L'air candide du jeune polonais à qui Blondet s'adressait fit éclater de rire tous les convives.

— Vous ne causez pas une demi-heure avec une bourgeoise sans qu'elle fasse apparaître son mari sous une forme quelconque, reprit Blondet qui ne perdit rien de sa gravité: mais si vous savez que votre femme comme il faut est mariée, elle a eu la délicatesse de si bien dissimuler son mari, qu'il vous faut un travail de Christophe Colomb pour le découvrir. Souvent vous n'y réussissez pas tout seul. Si vous n'avez pu questionner personne, à la fin de la soirée vous la surprenez à regarder fixement un homme entre deux âges et décoré, qui baisse la tête et sort. Elle a demandé sa voiture et part. Vous n'êtes pas la rose, mais vous avez été près d'elle, et vous vous couchez sous les lambris dorés d'un délicieux rêve qui se continuera peut-être lorsque le Sommeil aura, de son doigt pesant, ouvert les portes d'ivoire du temple des fantaisies. Chez elle, aucune femme comme il faut n'est visible avant quatre heures quand elle reçoit. Elle est assez savante pour vous faire toujours attendre. Vous trouverez tout de bon goût dans sa maison, son luxe est de tous les moments et se rafraîchit à propos; vous ne verrez rien sous des cages de verre, ni les chiffons d'aucune enveloppe appendue comme un garde-manger. Vous aurez chaud dans l'escalier. Partout des fleurs égaieront vos regards; les fleurs, seul présent qu'elle accepte, et de quelques personnes seulement: les bouquets ne vivent qu'un jour, donnent du plaisir et veulent être renouvelés; pour elle, ils sont, comme en Orient, un symbole, une promesse. Les coûteuses bagatelles à la mode sont étalées, mais sans viser au musée ni à la boutique de curiosités. Vous la surprendrez au coin de son feu, sur sa causeuse, d'où elle vous saluera sans se lever. Sa conversation ne sera plus celle du bal. Ailleurs elle était notre créancière, chez elle son esprit vous doit du plaisir. Ces nuances, les femmes comme il faut les possèdent à merveille. Elle aime en vous un homme qui va grossir sa société, l'objet des soins et des inquiétudes que se donnent aujourd'hui les femmes comme il faut. Aussi, pour vous fixer dans son salon, sera-t-elle d'une ravissante coquetterie. Vous sentez là surtout combien les femmes sont isolées aujourd'hui, pourquoi elles veulent avoir un petit monde à qui elles servent de constellation. La causerie est impossible sans généralités.

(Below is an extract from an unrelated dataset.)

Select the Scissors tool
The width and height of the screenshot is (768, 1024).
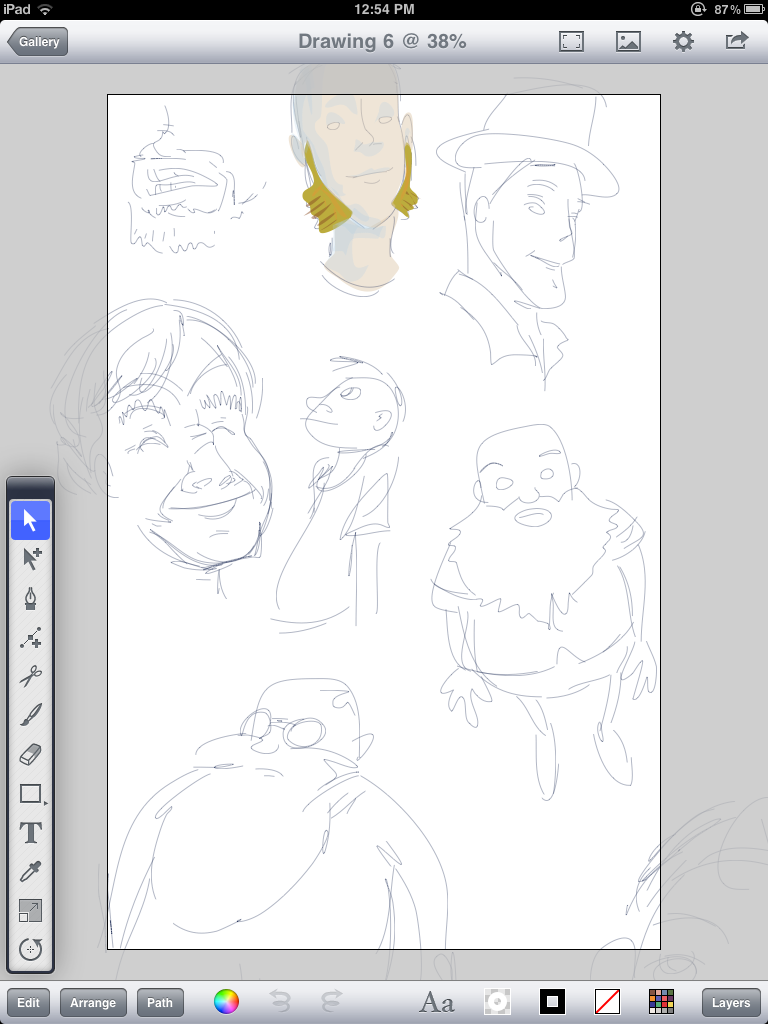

— Oui, dit de Marsay, tu saisis bien le défaut de notre époque. L'épigramme, ce livre en un mot, ne tombe plus, comme pendant le dix-huitième siècle, ni sur les personnes, ni sur les choses, mais sur des événements mesquins, et meurt avec la journée.

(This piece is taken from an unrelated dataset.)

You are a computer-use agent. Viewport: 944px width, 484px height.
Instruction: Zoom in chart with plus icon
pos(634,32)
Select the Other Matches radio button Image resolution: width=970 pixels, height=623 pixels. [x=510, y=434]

— Aussi l'esprit de la femme comme il faut, quand elle en a, reprit Blondet, consiste-t-il à mettre tout en doute, comme celui de la bourgeoise lui sert à tout affirmer. Là est la grande différence entre ces deux femmes: la bourgeoise a certainement de la vertu, la femme comme il faut ne sait pas si elle en a encore, ou si elle en aura toujours; elle hésite et résiste là où l'autre refuse net pour tomber à plat. Cette hésitation en toute chose est une des dernières grâces que lui laisse notre horrible époque. Elle va rarement à l'église, mais elle parlera religion et voudra vous convertir si vous avez le bon goût de faire l'esprit fort, car vous aurez ouvert une issue aux phrases stéréotypées, aux airs de tête et aux gestes convenus entre toutes ces femmes: — Ah! fi donc! je vous croyais trop d'esprit pour attaquer la religion! La société croule et vous lui ôtez son soutien. Mais la religion, en ce moment, c'est vous et moi, c'est la propriété, c'est l'avenir de nos enfants. Ah! ne soyons pas égoïstes. L'individualisme est la maladie de l'époque, et la religion en est le seul remède, elle unit les familles que vos lois désunissent, etc. Elle entame alors un discours néo-chrétien saupoudré d'idées politiques, qui n'est ni catholique ni protestant, mais moral, oh! moral en diable, où vous reconnaissez une pièce de chaque étoffe qu'ont tissue les doctrines modernes aux prises.

Les femmes ne purent s'empêcher de rire des minauderies par lesquelles Émile illustrait ses railleries.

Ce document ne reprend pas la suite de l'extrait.